Les questions à poser avant un acte
Une cliente informée pose des questions simples, et la réponse qu’elle reçoit en dit long sur le sérieux du lieu. Voici celles que je conseille, dans cet ordre.
- Ce geste est-il un soin esthétique ou un acte médical ?
- Qui le pratique, avec quel diplôme et quelle formation à cet appareil ?
- Une consultation précède-t-elle l’acte, avec un examen de la peau ?
- Quelles contre-indications ont été vérifiées dans mon cas précis ?
- Quelles suites prévoir, sur combien de jours, avec quelles précautions ?
- Que se passe-t-il en cas d’effet indésirable, et qui joindre ?
- Un devis écrit est-il remis avant de commencer ?
Vérifier la qualité de médecin prend deux minutes. Le Conseil national de l’Ordre des médecins met en ligne un tableau de l’Ordre consultable par nom, par département et par ville ; l’annuaire santé de l’Assurance Maladie recense de son côté les professionnels de santé. Un médecin esthétique en exercice apparaît dans ces sources. Un praticien introuvable mérite une question franche avant tout rendez-vous.

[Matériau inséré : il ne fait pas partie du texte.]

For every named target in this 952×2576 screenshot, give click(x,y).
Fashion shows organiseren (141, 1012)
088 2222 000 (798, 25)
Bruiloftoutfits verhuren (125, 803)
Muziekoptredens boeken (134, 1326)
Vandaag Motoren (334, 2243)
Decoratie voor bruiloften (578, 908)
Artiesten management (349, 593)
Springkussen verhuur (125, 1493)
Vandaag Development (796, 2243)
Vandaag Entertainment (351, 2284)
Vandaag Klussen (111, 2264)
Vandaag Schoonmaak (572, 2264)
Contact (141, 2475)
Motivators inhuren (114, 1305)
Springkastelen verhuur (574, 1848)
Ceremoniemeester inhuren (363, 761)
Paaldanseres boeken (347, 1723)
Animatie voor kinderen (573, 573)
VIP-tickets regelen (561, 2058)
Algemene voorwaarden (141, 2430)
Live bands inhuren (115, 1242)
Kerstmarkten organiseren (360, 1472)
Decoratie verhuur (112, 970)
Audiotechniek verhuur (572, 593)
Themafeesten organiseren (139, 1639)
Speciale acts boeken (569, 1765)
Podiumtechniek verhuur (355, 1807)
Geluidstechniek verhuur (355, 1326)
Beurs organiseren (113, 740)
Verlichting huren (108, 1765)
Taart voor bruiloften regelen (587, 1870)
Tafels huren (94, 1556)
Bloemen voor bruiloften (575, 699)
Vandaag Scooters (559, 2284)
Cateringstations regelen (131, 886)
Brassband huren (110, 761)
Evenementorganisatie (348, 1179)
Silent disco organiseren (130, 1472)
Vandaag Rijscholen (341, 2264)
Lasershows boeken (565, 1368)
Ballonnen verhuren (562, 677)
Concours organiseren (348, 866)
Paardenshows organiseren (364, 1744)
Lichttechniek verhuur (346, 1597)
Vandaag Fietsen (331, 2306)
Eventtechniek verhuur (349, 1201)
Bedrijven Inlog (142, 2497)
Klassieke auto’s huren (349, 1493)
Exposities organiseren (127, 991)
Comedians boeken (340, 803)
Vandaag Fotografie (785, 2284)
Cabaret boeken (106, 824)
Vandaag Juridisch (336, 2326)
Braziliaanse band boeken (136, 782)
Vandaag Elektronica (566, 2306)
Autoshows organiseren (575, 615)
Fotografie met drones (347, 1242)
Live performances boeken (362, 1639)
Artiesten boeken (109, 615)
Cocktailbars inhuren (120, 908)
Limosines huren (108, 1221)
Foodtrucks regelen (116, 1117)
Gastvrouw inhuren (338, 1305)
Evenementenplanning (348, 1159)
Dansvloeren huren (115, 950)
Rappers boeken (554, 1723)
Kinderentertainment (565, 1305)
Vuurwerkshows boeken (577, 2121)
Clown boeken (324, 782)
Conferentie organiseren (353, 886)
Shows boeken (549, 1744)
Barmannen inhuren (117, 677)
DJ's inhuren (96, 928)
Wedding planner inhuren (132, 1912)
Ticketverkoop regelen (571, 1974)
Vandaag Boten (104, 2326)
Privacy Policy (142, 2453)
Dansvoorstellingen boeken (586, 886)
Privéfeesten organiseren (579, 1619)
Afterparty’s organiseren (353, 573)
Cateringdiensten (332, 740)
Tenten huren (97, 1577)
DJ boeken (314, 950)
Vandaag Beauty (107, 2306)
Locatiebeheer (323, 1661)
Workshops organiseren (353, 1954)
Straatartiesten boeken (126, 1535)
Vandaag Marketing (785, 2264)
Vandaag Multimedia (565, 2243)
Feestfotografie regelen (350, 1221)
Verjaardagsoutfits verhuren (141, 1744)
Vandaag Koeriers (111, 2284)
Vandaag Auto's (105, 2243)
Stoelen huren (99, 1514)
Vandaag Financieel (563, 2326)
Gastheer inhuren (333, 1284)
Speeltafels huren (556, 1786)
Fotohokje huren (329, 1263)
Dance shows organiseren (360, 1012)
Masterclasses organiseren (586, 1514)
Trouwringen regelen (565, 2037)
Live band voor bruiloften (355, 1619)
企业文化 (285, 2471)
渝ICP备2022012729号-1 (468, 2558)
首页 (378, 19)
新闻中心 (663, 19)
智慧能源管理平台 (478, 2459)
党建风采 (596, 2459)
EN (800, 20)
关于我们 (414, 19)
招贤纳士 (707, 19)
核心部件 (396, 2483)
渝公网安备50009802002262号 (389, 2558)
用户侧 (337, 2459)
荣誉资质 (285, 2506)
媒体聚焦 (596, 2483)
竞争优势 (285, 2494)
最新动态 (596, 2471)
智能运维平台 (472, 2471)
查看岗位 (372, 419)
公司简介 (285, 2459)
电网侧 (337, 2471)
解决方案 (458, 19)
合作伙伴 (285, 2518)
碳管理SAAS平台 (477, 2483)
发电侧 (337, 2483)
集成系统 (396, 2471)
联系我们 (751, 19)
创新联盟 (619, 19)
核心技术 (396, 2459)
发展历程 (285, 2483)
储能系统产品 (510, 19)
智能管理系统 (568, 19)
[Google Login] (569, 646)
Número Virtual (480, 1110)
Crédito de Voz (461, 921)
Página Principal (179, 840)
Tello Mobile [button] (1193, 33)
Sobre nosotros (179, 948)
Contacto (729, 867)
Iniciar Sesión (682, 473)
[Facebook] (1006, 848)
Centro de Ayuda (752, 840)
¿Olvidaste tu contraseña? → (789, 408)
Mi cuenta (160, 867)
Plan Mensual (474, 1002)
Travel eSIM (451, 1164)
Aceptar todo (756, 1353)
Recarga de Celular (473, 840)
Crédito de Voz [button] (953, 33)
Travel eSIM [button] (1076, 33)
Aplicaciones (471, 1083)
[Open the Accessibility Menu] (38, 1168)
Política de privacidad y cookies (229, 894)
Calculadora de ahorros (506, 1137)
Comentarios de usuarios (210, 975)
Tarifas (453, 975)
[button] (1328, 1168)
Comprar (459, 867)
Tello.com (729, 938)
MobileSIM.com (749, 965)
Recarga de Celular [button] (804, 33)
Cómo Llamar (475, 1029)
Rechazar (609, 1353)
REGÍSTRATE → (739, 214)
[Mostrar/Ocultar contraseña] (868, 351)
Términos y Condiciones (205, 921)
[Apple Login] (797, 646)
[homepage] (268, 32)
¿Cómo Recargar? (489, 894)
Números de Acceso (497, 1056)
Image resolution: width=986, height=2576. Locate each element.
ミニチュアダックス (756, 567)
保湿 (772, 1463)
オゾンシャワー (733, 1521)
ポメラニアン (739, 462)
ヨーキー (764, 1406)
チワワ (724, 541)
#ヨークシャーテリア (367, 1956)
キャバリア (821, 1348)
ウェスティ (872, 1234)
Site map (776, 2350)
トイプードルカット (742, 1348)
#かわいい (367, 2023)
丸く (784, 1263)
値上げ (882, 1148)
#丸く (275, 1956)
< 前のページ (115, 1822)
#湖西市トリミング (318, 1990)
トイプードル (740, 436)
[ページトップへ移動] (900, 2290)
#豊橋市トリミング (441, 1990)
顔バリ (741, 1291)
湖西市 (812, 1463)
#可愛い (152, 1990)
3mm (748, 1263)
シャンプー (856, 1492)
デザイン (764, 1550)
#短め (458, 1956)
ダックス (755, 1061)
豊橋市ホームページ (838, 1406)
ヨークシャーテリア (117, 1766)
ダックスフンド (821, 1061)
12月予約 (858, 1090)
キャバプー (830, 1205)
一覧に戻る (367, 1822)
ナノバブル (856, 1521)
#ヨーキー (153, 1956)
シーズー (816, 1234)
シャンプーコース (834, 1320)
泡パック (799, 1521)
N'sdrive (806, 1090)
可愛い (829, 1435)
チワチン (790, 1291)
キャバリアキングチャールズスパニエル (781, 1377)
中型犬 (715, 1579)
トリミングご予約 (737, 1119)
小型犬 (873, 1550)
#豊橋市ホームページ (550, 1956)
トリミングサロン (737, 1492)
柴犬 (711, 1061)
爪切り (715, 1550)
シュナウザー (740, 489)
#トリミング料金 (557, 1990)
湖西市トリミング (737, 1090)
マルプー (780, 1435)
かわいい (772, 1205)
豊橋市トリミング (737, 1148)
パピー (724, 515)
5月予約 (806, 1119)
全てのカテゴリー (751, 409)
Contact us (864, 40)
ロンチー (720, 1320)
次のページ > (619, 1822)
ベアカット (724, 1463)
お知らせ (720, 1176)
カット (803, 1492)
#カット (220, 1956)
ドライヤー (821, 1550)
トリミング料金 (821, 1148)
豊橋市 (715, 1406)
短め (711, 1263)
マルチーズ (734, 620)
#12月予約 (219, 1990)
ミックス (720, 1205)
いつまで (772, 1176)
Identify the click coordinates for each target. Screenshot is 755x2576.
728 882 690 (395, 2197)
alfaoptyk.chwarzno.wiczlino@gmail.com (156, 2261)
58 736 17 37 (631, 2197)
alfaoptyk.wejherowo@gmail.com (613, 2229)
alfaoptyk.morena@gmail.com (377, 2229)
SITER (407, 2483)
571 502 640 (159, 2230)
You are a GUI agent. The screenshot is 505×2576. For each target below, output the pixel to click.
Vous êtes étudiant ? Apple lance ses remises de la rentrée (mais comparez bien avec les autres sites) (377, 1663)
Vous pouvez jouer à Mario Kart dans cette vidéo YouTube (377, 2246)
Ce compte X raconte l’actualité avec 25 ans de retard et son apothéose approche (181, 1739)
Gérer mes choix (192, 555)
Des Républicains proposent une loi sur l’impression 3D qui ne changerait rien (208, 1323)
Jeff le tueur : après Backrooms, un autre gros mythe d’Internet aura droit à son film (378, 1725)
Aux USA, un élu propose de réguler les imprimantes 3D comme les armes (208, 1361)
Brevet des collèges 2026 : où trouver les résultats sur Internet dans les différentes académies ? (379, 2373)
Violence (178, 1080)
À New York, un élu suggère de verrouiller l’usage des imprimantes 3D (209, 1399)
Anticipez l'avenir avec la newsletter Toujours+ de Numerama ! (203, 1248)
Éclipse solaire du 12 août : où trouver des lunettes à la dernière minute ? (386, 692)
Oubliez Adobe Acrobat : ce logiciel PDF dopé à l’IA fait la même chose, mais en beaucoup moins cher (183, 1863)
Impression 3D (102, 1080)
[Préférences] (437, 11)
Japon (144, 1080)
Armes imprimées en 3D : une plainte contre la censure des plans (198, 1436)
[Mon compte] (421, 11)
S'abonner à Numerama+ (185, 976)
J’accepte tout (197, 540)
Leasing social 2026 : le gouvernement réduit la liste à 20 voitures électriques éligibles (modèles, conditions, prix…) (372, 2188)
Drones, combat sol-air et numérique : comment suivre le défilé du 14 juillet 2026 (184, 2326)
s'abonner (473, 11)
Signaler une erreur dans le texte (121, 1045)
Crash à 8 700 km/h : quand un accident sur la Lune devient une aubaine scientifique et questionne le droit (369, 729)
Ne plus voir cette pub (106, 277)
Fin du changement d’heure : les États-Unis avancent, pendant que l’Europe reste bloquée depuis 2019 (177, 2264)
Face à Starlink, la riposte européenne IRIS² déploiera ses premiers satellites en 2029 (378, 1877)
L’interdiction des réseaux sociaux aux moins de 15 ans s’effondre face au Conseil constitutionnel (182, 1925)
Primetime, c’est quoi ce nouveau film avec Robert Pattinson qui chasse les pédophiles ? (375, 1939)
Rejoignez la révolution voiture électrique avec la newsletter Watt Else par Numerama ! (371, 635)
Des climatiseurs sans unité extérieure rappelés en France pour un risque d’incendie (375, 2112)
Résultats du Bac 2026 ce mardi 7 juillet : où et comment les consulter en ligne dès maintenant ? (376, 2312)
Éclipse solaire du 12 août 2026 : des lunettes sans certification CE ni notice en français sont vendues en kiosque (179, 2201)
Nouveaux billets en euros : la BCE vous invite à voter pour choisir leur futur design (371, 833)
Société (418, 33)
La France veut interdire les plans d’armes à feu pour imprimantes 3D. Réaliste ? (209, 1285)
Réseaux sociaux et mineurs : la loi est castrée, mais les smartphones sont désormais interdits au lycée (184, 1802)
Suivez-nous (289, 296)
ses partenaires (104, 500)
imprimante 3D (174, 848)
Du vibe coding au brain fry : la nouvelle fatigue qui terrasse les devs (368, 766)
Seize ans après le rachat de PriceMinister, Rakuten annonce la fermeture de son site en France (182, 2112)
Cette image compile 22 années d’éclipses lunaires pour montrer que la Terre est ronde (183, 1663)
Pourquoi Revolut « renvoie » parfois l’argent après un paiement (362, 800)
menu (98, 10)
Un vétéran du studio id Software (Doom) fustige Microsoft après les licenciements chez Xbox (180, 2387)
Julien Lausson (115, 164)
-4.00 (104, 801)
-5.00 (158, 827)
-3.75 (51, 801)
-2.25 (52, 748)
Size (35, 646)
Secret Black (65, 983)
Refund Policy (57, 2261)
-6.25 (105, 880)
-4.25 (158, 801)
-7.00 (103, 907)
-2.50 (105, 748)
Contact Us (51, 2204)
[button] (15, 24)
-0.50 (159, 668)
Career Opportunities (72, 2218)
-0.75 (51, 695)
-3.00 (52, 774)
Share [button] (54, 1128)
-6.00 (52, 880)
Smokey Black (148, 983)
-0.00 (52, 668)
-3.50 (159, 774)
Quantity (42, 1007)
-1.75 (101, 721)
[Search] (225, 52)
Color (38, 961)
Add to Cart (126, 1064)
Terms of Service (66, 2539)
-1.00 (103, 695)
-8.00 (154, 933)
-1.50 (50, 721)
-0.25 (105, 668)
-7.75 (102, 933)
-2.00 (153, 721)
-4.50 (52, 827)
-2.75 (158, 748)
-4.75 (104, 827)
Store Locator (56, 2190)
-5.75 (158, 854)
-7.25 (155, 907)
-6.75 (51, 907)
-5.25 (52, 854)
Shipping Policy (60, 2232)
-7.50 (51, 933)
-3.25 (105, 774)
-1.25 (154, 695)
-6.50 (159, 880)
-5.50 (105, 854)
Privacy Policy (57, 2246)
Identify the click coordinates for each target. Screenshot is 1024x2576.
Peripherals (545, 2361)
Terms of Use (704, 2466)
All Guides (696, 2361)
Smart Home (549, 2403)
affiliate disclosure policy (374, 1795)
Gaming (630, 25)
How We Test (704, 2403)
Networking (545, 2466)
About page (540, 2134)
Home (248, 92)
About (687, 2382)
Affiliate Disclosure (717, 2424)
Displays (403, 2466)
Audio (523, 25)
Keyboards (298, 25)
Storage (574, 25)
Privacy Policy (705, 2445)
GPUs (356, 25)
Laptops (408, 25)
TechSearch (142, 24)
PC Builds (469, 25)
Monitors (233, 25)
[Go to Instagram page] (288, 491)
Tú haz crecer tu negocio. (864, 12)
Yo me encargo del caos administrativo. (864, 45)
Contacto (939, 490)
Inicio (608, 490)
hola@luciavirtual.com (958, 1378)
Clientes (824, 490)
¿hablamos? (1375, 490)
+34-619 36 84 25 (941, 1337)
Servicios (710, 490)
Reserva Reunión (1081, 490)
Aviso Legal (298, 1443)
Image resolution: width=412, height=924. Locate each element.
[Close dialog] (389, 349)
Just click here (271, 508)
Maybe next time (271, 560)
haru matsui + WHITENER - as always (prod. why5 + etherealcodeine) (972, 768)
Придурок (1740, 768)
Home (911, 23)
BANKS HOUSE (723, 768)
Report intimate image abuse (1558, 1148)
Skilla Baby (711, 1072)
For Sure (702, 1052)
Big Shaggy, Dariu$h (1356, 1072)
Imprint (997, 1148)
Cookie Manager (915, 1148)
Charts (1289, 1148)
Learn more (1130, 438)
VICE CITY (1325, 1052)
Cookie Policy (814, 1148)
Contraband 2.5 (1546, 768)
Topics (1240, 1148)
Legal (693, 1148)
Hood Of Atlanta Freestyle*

Méfiez-vous enfin du vocabulaire employé. Un nom commercial séduisant, un protocole présenté comme un simple soin, une promesse de résultat immédiat : trois signaux qui appellent la même question sur la nature réelle du geste. Un lieu sérieux nomme les choses, décrit les risques et laisse repartir sans rendez-vous.
Ce qu’une esthéticienne sérieuse refuse de faire
Une professionnelle solide connaît ses limites et les annonce d’elle-même. Ce refus protège la cliente autant que le métier.
- Piquer ou injecter quoi que ce soit, y compris des vitamines ou du sérum physiologique
- Utiliser un laser médical ou proposer un détatouage
- Réaliser un peeling qui dépasse la couche cornée
- Poser un diagnostic sur une lésion, un grain de beauté ou une rougeur persistante
- Promettre l’effacement d’une ride ou un résultat garanti
- Vendre un acte médical sous un nom commercial qui masque sa nature
Une esthéticienne qui propose une injection sort du cadre légal et de sa couverture professionnelle. Les actes réservés aux médecins le sont pour une raison simple : la gestion d’une complication demande une formation médicale, pas un bon protocole de cabine.
La demande insistante revient pourtant régulièrement, souvent après un tarif aperçu en ligne ou une vidéo vue sur les réseaux. Ma réponse ne change pas : je note le besoin exprimé, j’explique pourquoi il sort de mon métier, et la cliente repart avec les bonnes questions plutôt qu’avec un rendez-vous vendu trop vite. Refuser une prestation prend trente secondes et évite une prise en charge que personne ne saurait assumer en cabine.
Prochaine étape avant votre prochain rendez-vous : notez le nom exact du geste proposé, demandez à quel titre il est pratiqué et, si la personne se présente comme médecin, vérifiez son inscription au tableau de l’Ordre. Deux minutes de vérification évitent des mois de regrets.